··· Extract provided
It's hard to think of another Cabinet secretary in recent memory who's been as hostile to part of his duties as Health and Human Services secretary Tom Price is to overseeing the Affordable Care Act.

  • Most new administration come in with some reservations about their predecessors' policy decisions and aims to nudge things in a new direction — but that's hardly the same thing as producing P.R. materials attacking a law you're supposed to be implementing, and reportedly using money set aside to promote that program.
  • "If you believe in the rule of law, then those reservations notwithstanding, the executive branch has a duty to execute the laws," said William Galston, who served in the early days of the Clinton administration and now chairs the governance studies program at the Brookings Institution.

Price has been one of the administration's loudest critics of the ACA, and HHS has disparaged the law even in updates about its progress. But it's still up to HHS and the IRS to carry out the ACA's most significant provisions.
······
··· Material supplied
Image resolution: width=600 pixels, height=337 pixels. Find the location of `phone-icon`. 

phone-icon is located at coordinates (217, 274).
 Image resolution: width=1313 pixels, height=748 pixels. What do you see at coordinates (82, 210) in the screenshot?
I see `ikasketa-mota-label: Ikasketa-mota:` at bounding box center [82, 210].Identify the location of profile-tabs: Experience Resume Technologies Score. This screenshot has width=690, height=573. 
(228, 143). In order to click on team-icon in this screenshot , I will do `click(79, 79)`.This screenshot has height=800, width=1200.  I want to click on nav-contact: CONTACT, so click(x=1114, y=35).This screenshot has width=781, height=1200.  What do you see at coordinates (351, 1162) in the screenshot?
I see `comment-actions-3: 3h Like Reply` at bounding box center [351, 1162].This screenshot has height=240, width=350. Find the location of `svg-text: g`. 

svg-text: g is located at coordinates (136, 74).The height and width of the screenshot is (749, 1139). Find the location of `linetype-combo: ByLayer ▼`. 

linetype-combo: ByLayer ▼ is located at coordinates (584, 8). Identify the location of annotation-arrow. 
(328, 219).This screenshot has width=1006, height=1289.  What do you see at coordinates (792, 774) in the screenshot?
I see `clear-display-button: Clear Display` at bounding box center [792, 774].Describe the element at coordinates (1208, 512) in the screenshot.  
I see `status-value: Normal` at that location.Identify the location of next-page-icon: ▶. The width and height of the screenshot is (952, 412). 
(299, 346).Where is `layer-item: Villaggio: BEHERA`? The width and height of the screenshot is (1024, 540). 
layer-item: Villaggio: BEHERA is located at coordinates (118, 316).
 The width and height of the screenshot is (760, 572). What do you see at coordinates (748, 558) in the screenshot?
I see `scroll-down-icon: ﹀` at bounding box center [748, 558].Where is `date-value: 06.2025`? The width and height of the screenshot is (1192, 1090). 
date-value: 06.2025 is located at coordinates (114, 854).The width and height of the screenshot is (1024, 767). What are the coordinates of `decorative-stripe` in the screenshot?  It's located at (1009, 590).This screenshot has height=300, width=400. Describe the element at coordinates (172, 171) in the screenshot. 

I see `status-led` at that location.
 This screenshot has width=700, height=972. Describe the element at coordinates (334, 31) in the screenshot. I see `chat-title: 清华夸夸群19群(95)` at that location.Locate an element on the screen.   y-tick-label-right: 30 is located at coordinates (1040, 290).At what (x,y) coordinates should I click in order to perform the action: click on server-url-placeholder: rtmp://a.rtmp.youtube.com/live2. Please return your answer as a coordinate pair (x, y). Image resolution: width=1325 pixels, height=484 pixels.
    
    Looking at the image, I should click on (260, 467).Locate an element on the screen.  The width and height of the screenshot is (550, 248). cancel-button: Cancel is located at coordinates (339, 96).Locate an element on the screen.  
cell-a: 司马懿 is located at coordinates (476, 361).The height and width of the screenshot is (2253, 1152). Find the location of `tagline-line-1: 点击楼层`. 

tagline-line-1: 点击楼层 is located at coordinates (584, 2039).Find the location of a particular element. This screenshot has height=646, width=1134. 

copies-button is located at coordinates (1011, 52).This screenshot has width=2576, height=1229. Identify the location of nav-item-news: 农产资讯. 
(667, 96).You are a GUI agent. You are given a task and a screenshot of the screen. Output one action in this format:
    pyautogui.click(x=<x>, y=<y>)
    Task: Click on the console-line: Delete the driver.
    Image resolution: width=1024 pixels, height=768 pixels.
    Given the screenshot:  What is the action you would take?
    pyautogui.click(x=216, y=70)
······
* _Work request A_: In the passage about Tom Price and the Affordable Care Act, who chairs the governance studies program at the Brookings Institution?
* _Work request B_: Carry the passage about Tom Price and the Affordable Care Act forward from its final sentence.

* _Answer area A_: William Galston.

* _Answer area B_:
For context:

  • Democrats never loved Medicare Advantage, the partially privatized program created under the George W. Bush administration, and didn't love the structure of Medicare's prescription-drug benefit, either.
  • But when President Obama came into office, his administration carried out those programs relatively normally. It tried to cut Medicare Advantage payments a few times, but it didn't run ads or put top officials on TV trying to discourage enrollment. The parts of the drug benefit it didn't like were changed in the ACA.
  • The closest parallel, Galston said, would be the tug-of-war between administrations at the Environmental Protection Agency, which has been sued in the past for refusing to carry out responsibilities it had been tasked with. If Price goes that far, he also could face the threat of legal action.

Yes, but: "This is an unusual case," said Mark McClellan, who oversaw Medicare, Medicaid and the FDA during the Bush administration, citing the problems the ACA has experienced on the ground — even with the Obama administration's aggressive effort to make it work as well as possible.

"This has been a little bit more fragile," he said. "To me what seems likely is markets continuing to limp along in some states unless administration decides to do something much more active" to disrupt those markets.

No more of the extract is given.